Sources claim that the only reason Activision chose to settle the Brutal Legend debacle out of court was to prevent a public loss of face - because they sure aren't getting anything else out of the deal.
Gamers looking forward to rocking the hell out with Tim Schafer and Jack Black rejoiced yesterday when it was announced that Double Fine and Activision had reached a settlement over the whole Brutal Legend debacle.
Many, though, wondered what on earth the terms of the agreement could have possibly been. Had EA paid Activision a nice chunk of change to secure the rights once and for all? Had Activision nefariously wrangled a chunk of the profits? What was the publishing giant getting (from the other publishing giant) in exchange for letting Brutal Legend launch as scheduled?

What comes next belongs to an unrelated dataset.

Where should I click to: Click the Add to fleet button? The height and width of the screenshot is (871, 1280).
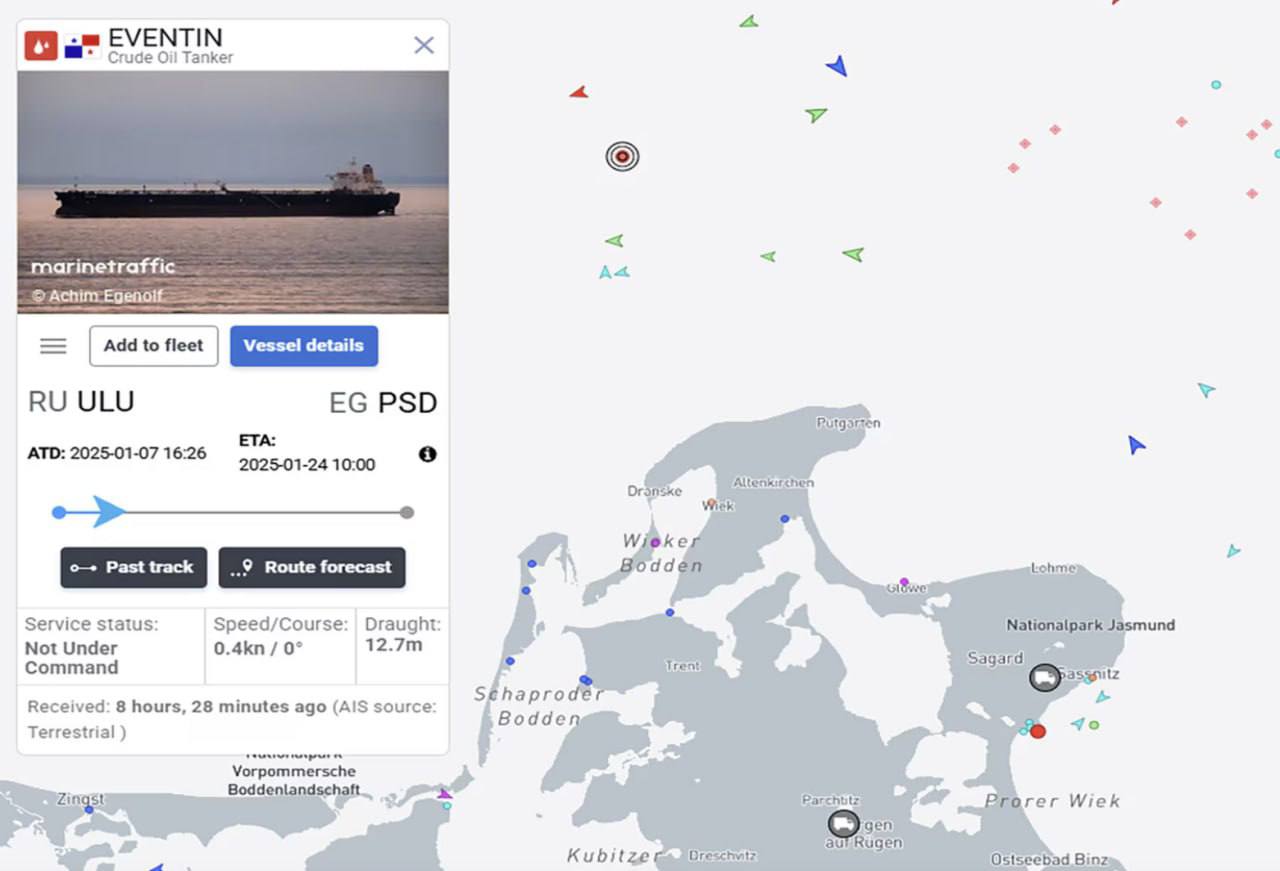tap(153, 346)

According to "(a) person familiar with the settlement, who requested not to be identified," says the LA Times, not a whole lot:
Though the person declined to disclose any details of the settlement, it appears very likely that Activision received little to no compensation from Double Fine and agreed to a settlement to avoid losing its case in open court.
The same source says the agreement took place after the presiding judge expressed the sentiment that it would be unlikely for him to side with Activision in the matter, which was probably a huge factor in the settlement. Since Activision seems to be the current "love to hate" target in the gaming community, I expect this news will result in much rejoicing and schadenfreude.
Brutal Legend is on track for its Rocktober release.